This is perhaps a bit philosophical, but assuming we had a "meaning maximization" function, what stops us from writing it as a loss function and using our current supervised machine learning frameworks?
Just because we can formulate an optimization objective, it is not guaranteed that we will find an algorithm that solves it within a reasonable amount of time. In case of humans, these objectives or preferred states are possibly very simple ones, like hunger and pain avoidance, reproduction and curiosity; and it is actually easy to write down an algorithm that optimizes these objectives (if you ignore how reality actually works): Simply try out all possible ways of reacting to the environment and choose the best one.
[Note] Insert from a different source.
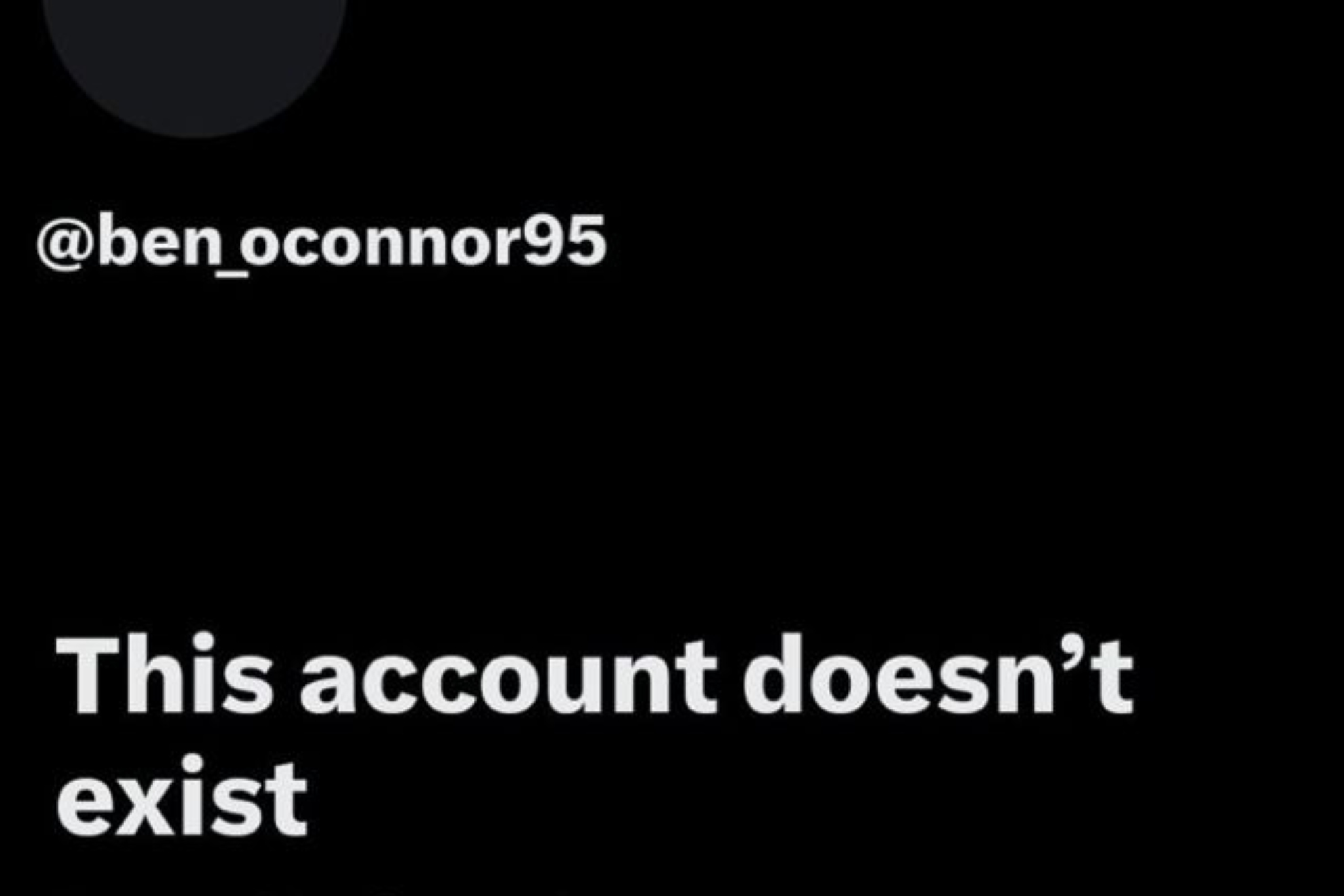Viewport: 1344px width, 896px height.
Task: Click the black space between handle and heading
Action: click(672, 448)
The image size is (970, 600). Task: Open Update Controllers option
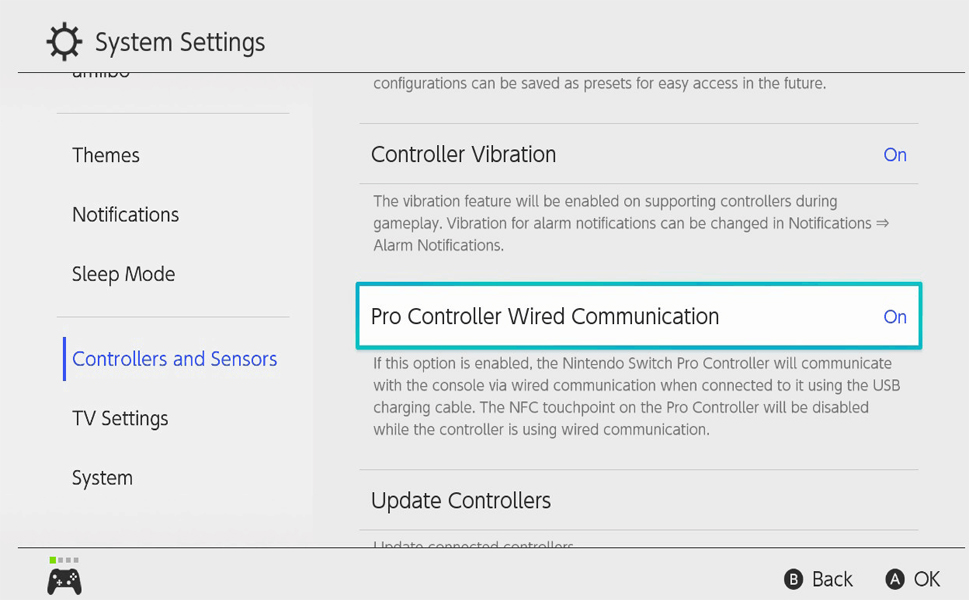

This works in theory, but in practice you only have a limited amount of chances to try something out (because of the arrow of time). This makes learning a necessity. You need to keep a record of all trials you have performed so that you can reuse this information later when the same situation reoccurs. How to do this in an optimal way is described by Bayes' theorem.
The key to AI will be a certain set of priors, biases and fixed function units that make this computationally tractable; we'll likely need things like invariance of the learned information to various changes so that it can be reused in different settings, segmentation of data coming from the world into episodes (hippocampus), attention, control (basal ganglia), mental rotation (cortex) and path integration (hippocampus, grid cells).
That's true, there are certainly many optimization objectives computationally intractable, or perhaps too abstract to be useful for learning.
However, I would argue the prior of Bayesian modeling can be just as nebulous and computationally intractable as an optimization objective. Like supervised learning, Bayesian modeling is just a tool.
I'm skeptical that we will reach AI through a deep understanding or modeling of the brain. Technology and computer science advances more quickly than the biological sciences, at least in recent times. You might argue a success in robotics like [0] is a motor control system. But they built this extending mathematical frameworks not being biologically inspired, and the big wins there didn't come from fixating on a learning framework or biological mimicry; just like humans learning to fly didn't come about from flapping wings like a bird. At some point we hacked an engine (invented for other purposes) onto a wing and came up with powered flight.
As an aside, only seeing input a limited number of times would likely improve your ability to find models that generalize as your model must be able to take these one off learnings and unify them in some way to achieve high training performance. With respect to human learning, a specific individual only has one chance, but nature has had many. We are only a selection of those chances that seemed to work well enough. There are many commonalities to existence that allow for this to work well in practice.
Your agent may need a way to ask for a "kind" of training instance from the world in order to maximize meaning. Like maybe I've seen mammals, and now I need to see another kind of animal to maximize my understanding of the meaning animal. A human being—perhaps instinctively, or perhaps by some other force—has the curiosity to go find / pay attention to fish and birds. A kid can tell you he wants to go to the zoo.
A supervised machine learning framework can't tell the researcher what training instances it needs to see in order to improve its meaning. A supervised learning framework can't imagine where it might find that training instance, or describe what it may look like. A supervised learning framework never asks to go to the zoo.
Yes, in theory an offline supervised learner should never beat an online reinforcement learner. Adding a set of actions A that can be used to bias future examples in a predictable manner is certainly an advantage that will yield better convergence properties in almost all scenarios, simply because it lets you gain more information per observation.